What this task involves -
Transcribe, without alteration, the line that includes "Navigate back using the blue left arrow" and each line after it until the records end, omitting all that precede it.

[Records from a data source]
= = = = =
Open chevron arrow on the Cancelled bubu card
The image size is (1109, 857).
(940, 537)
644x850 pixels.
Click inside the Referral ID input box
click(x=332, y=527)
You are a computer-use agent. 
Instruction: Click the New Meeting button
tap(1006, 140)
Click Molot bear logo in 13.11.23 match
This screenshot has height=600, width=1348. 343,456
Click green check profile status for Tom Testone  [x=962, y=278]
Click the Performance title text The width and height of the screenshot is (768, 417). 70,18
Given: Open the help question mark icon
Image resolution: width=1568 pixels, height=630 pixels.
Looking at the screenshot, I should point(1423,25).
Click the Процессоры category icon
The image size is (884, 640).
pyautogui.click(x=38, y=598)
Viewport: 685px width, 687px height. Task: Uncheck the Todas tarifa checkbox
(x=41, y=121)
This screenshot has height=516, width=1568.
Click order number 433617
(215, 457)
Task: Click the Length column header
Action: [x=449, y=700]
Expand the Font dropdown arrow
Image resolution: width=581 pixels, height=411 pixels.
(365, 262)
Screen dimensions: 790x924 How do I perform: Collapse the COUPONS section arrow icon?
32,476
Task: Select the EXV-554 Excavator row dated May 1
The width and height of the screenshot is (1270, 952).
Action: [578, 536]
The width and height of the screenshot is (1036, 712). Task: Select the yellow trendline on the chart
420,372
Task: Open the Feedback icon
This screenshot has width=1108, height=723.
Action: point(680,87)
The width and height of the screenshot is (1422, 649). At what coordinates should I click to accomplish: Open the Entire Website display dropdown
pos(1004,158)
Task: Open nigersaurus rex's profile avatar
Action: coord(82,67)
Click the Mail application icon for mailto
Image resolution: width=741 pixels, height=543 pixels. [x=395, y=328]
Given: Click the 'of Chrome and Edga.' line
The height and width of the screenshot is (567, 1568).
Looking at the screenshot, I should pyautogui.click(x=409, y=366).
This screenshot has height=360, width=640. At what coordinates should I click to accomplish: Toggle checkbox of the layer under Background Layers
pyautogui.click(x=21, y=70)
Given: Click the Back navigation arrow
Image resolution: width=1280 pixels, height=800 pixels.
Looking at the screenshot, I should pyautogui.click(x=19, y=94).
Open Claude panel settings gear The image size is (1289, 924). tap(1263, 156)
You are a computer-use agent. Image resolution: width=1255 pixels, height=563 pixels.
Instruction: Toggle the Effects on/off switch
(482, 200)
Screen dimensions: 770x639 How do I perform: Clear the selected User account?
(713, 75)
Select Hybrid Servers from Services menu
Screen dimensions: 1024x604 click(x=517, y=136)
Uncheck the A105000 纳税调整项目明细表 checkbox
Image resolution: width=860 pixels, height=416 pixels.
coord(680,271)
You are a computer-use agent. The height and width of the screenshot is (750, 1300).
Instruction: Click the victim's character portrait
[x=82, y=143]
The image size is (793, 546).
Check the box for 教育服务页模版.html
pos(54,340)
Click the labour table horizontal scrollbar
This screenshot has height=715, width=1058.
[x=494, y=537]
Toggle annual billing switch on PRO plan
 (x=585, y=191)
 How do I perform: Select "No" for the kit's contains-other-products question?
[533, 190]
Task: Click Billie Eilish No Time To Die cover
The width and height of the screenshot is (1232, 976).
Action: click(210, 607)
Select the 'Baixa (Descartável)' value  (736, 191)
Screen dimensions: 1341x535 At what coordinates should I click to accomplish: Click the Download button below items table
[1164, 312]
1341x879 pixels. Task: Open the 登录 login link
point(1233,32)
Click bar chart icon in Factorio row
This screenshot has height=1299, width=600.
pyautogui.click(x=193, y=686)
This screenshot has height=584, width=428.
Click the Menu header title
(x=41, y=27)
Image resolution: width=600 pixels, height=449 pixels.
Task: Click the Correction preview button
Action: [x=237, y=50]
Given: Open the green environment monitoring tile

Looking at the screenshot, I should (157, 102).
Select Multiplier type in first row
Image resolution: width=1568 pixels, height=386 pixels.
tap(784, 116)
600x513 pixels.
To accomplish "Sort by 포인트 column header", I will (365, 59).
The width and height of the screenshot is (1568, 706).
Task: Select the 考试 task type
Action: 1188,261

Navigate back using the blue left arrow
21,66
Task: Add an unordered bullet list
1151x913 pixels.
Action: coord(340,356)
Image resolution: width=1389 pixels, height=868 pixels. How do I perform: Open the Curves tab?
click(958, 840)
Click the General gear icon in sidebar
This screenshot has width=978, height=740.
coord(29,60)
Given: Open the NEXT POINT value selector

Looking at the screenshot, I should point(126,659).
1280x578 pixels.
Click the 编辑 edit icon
= = = = =
Solution -
Navigate back using the blue left arrow
21,66
Task: Add an unordered bullet list
1151x913 pixels.
Action: coord(340,356)
Image resolution: width=1389 pixels, height=868 pixels. How do I perform: Open the Curves tab?
click(958, 840)
Click the General gear icon in sidebar
This screenshot has width=978, height=740.
coord(29,60)
Given: Open the NEXT POINT value selector

Looking at the screenshot, I should point(126,659).
1280x578 pixels.
Click the 编辑 edit icon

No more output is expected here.